◆ **TASK GOAL**: Please output the lines from the one with "Where should I" through the end of the data exactly as written, omitting all pictures.

───── GIVEN INFORMATION ─────

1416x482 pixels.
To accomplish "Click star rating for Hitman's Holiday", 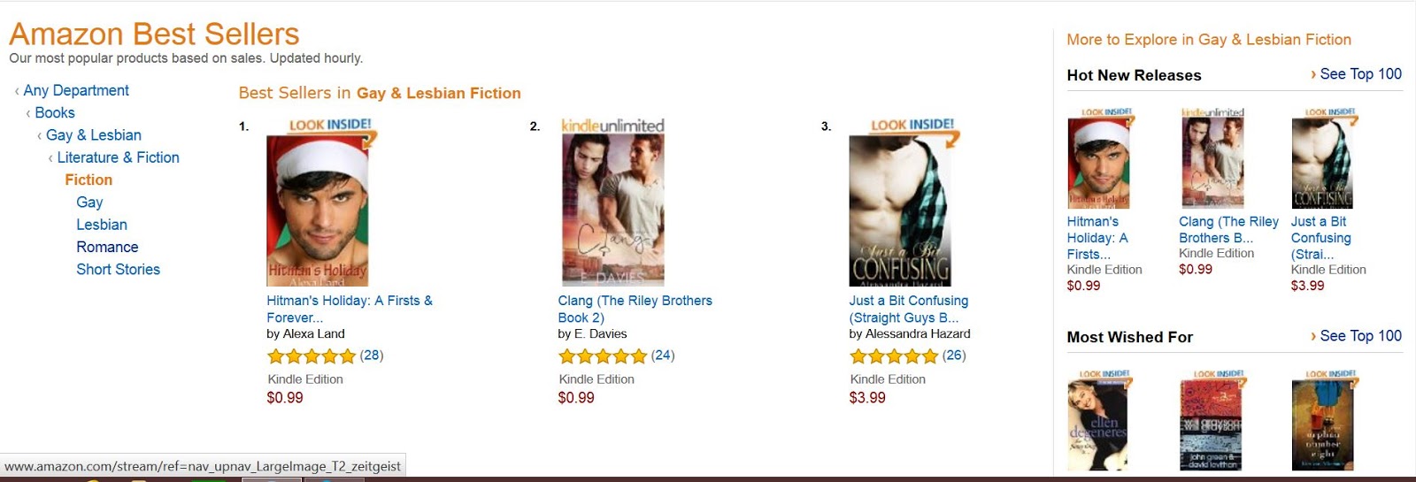I will [311, 356].
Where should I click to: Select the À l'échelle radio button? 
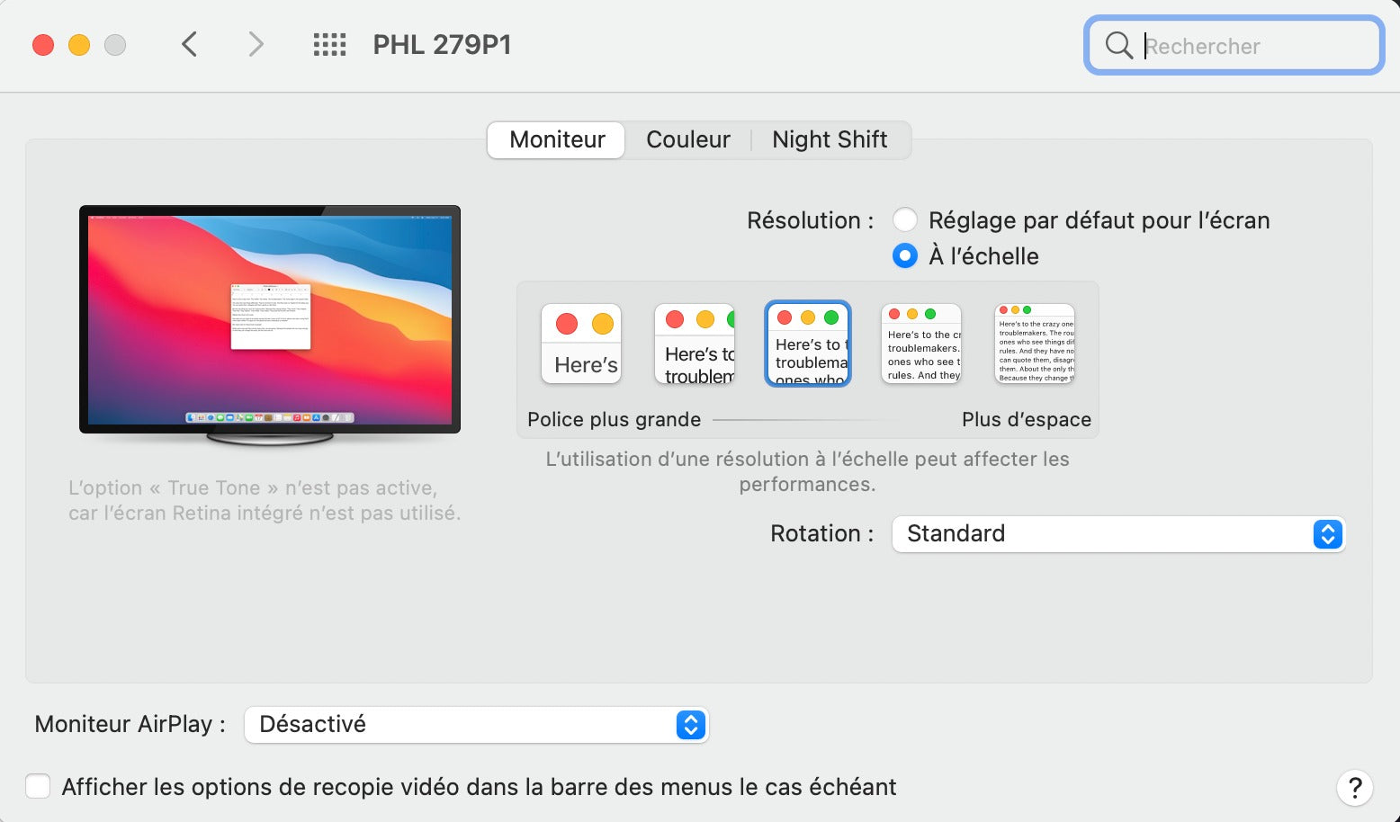point(905,256)
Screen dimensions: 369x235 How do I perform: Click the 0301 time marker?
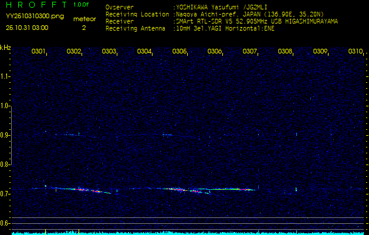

─────

◆ **SOLUTION FOR THIS PROBLEM**:
Where should I click to: Select the À l'échelle radio button? 
point(905,256)
Screen dimensions: 369x235 How do I perform: Click the 0301 time marker?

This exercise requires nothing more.